**Dataset entries:**
•••

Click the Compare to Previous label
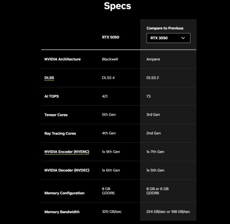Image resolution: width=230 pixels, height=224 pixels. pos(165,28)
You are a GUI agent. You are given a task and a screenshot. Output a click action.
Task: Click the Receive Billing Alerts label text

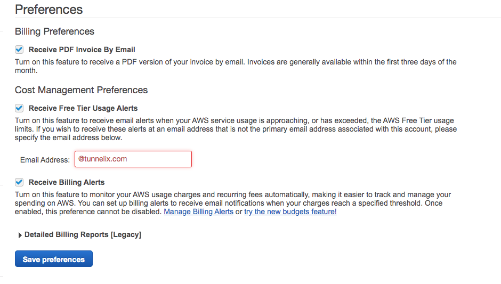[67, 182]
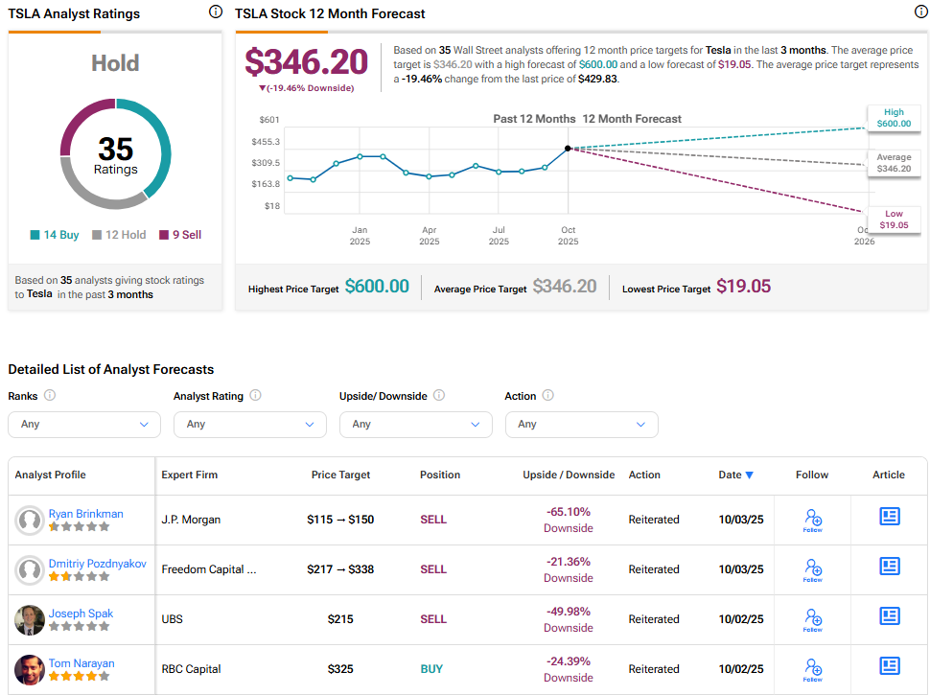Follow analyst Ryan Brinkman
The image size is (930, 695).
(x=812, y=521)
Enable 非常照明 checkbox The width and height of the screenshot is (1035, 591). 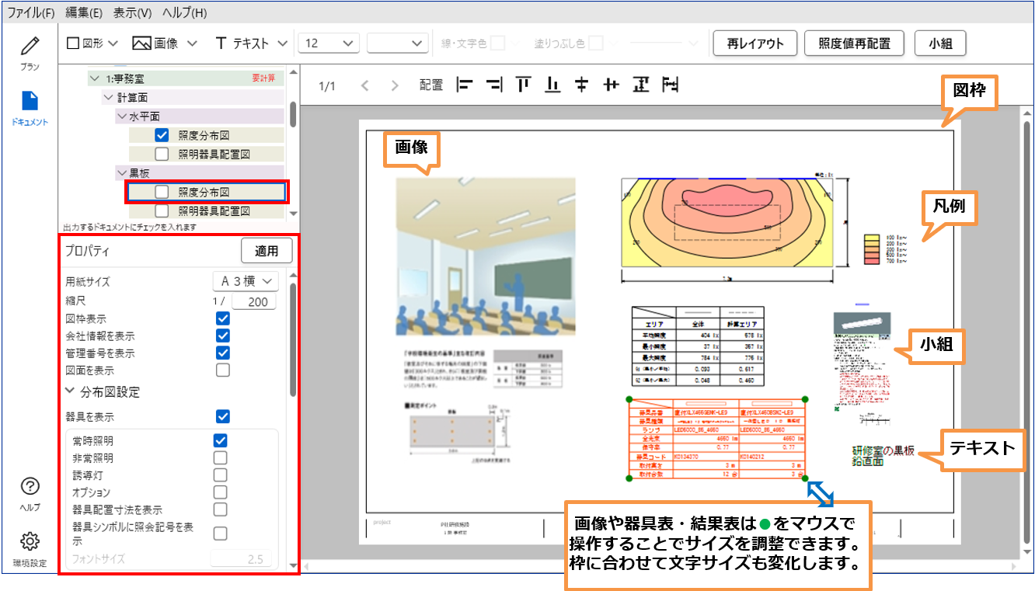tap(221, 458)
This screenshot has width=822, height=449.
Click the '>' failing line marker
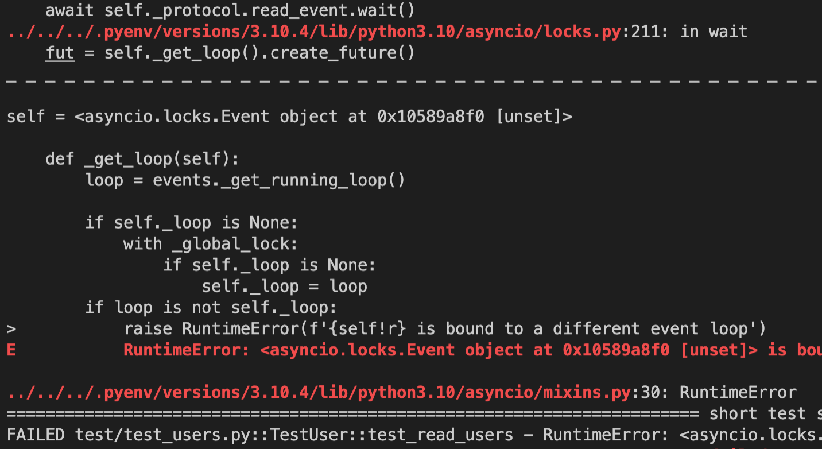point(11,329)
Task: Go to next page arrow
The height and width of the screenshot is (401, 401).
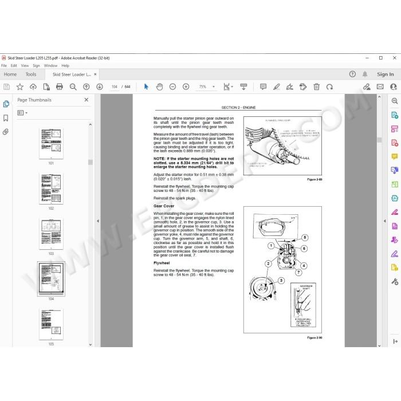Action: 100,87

•••

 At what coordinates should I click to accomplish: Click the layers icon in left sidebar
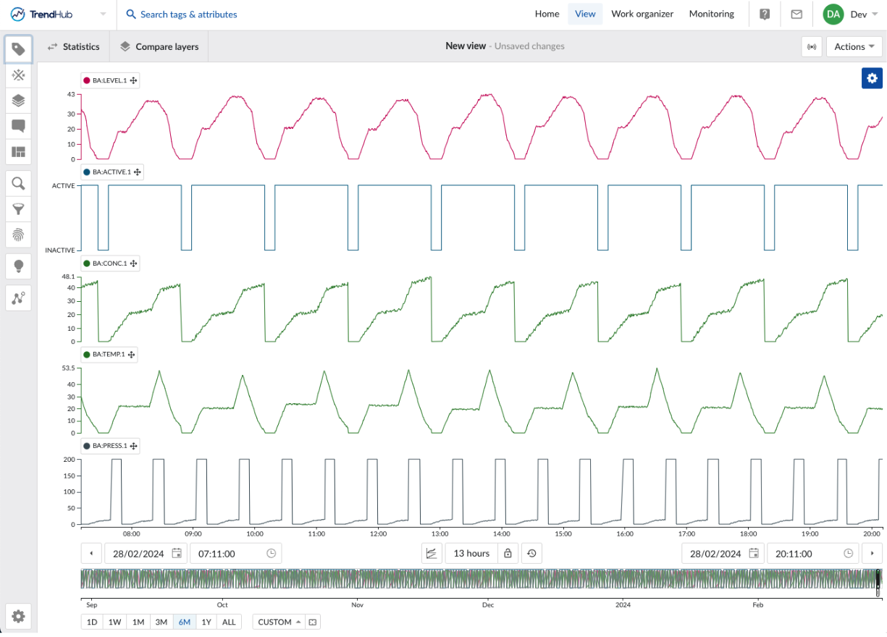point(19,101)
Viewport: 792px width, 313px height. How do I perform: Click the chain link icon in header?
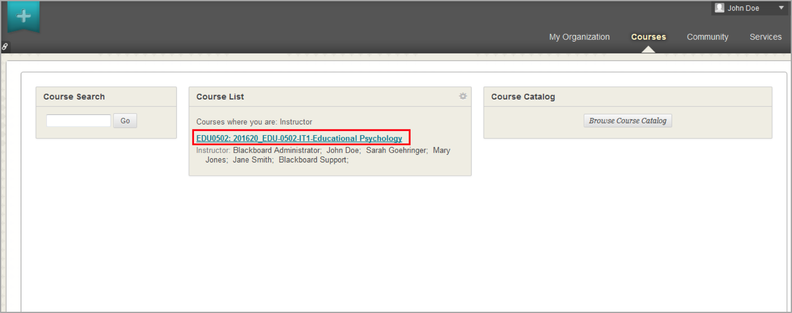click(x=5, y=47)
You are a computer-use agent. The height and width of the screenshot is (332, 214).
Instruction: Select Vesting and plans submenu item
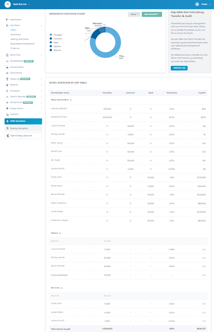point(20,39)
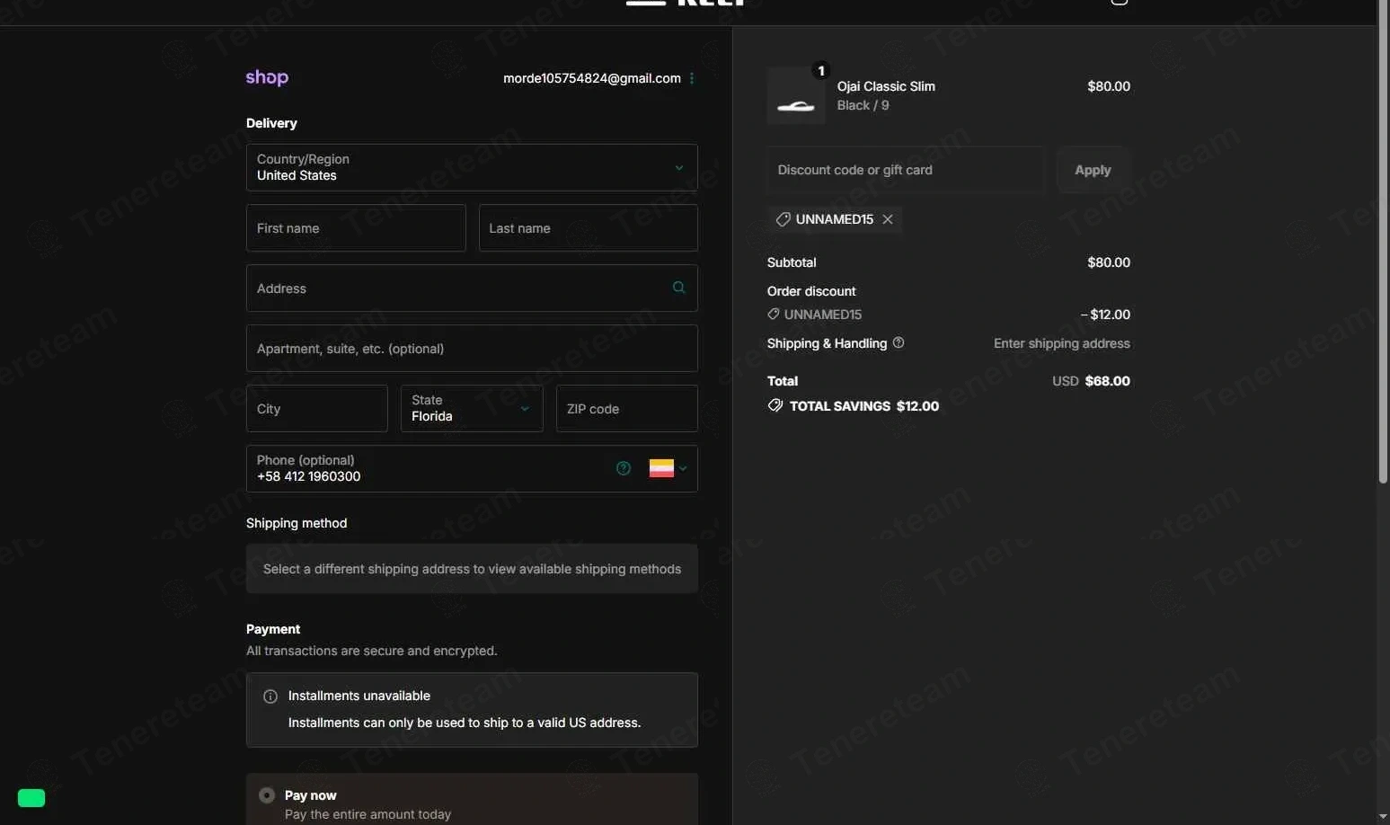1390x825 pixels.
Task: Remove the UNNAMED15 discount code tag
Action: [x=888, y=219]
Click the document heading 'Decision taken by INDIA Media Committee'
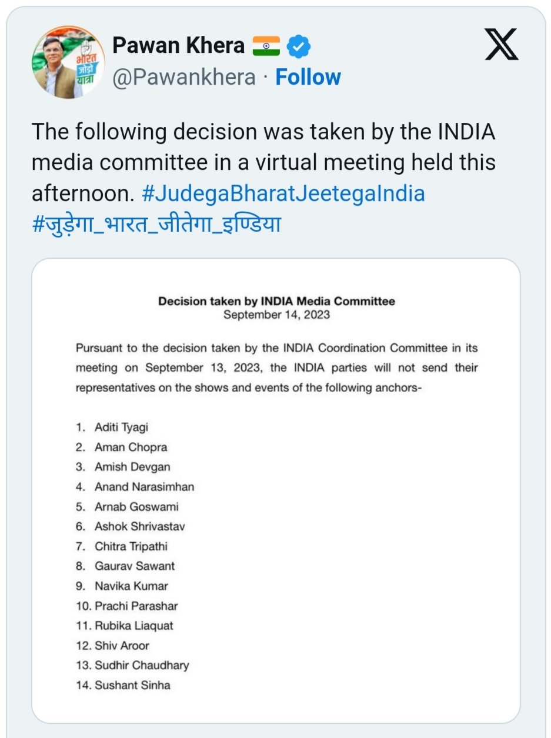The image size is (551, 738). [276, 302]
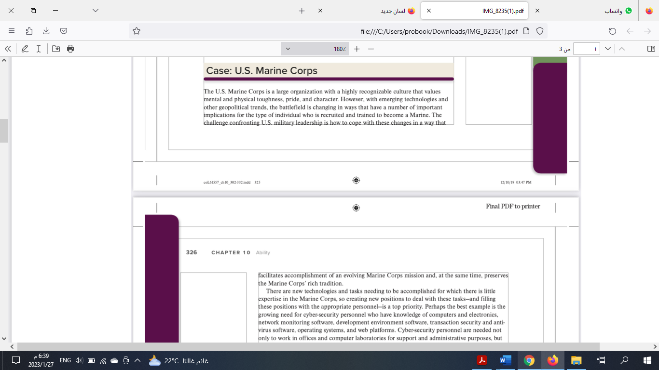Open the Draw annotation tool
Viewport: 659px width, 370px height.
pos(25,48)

•••

**WORK REQUIRED:** Search the entries for the word "agent". Copy each line where it appears.

**YOUR SOLUTION:**
You are a GUI agent. You are given a task and a screenshot. Output a click action.
You are a computer-use agent. The height and width of the screenshot is (332, 214).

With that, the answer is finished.